**Task**
Give the entries again in full. Nothing may be altered.

Source records
···
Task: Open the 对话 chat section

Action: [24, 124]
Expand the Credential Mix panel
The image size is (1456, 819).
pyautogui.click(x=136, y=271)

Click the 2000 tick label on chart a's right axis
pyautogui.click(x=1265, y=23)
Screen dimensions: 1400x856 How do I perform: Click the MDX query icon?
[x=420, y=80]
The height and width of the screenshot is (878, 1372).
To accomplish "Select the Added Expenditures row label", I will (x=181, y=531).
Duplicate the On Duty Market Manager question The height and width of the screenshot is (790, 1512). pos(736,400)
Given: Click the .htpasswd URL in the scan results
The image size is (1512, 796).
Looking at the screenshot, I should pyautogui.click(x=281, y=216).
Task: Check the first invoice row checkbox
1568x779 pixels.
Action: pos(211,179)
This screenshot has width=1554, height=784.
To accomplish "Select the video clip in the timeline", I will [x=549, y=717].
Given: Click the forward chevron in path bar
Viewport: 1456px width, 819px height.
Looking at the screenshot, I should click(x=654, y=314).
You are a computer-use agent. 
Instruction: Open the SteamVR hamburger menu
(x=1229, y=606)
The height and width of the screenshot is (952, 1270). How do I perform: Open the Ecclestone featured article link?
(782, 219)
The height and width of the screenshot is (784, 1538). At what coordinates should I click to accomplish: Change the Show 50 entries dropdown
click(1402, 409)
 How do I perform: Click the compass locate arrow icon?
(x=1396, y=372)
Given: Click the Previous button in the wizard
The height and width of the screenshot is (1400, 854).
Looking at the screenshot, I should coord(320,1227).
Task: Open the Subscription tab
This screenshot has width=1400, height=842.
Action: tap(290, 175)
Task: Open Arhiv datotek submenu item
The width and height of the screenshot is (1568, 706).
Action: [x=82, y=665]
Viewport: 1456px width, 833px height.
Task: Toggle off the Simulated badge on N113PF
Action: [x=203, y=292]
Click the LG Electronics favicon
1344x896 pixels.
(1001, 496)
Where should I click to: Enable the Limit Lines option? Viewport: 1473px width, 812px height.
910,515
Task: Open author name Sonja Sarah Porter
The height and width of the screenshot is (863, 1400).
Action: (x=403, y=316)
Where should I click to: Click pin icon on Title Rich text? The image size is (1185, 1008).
···
**Task result**
Task: Open the 对话 chat section

Action: [24, 124]
Expand the Credential Mix panel
The image size is (1456, 819).
pyautogui.click(x=136, y=271)

Click the 2000 tick label on chart a's right axis
pyautogui.click(x=1265, y=23)
Screen dimensions: 1400x856 How do I perform: Click the MDX query icon?
[x=420, y=80]
The height and width of the screenshot is (878, 1372).
To accomplish "Select the Added Expenditures row label", I will (x=181, y=531).
Duplicate the On Duty Market Manager question The height and width of the screenshot is (790, 1512). pos(736,400)
Given: Click the .htpasswd URL in the scan results
The image size is (1512, 796).
Looking at the screenshot, I should pyautogui.click(x=281, y=216).
Task: Check the first invoice row checkbox
1568x779 pixels.
Action: pos(211,179)
This screenshot has width=1554, height=784.
To accomplish "Select the video clip in the timeline", I will [x=549, y=717].
Given: Click the forward chevron in path bar
Viewport: 1456px width, 819px height.
Looking at the screenshot, I should click(x=654, y=314).
You are a computer-use agent. 
Instruction: Open the SteamVR hamburger menu
(x=1229, y=606)
The height and width of the screenshot is (952, 1270). How do I perform: Open the Ecclestone featured article link?
(782, 219)
The height and width of the screenshot is (784, 1538). At what coordinates should I click to accomplish: Change the Show 50 entries dropdown
click(1402, 409)
 How do I perform: Click the compass locate arrow icon?
(x=1396, y=372)
Given: Click the Previous button in the wizard
The height and width of the screenshot is (1400, 854).
Looking at the screenshot, I should coord(320,1227).
Task: Open the Subscription tab
This screenshot has width=1400, height=842.
Action: tap(290, 175)
Task: Open Arhiv datotek submenu item
The width and height of the screenshot is (1568, 706).
Action: [x=82, y=665]
Viewport: 1456px width, 833px height.
Task: Toggle off the Simulated badge on N113PF
Action: [x=203, y=292]
Click the LG Electronics favicon
1344x896 pixels.
(1001, 496)
Where should I click to: Enable the Limit Lines option? Viewport: 1473px width, 812px height.
910,515
Task: Open author name Sonja Sarah Porter
The height and width of the screenshot is (863, 1400).
Action: (x=403, y=316)
Where should I click to: Click pin icon on Title Rich text? The image size is (1185, 1008).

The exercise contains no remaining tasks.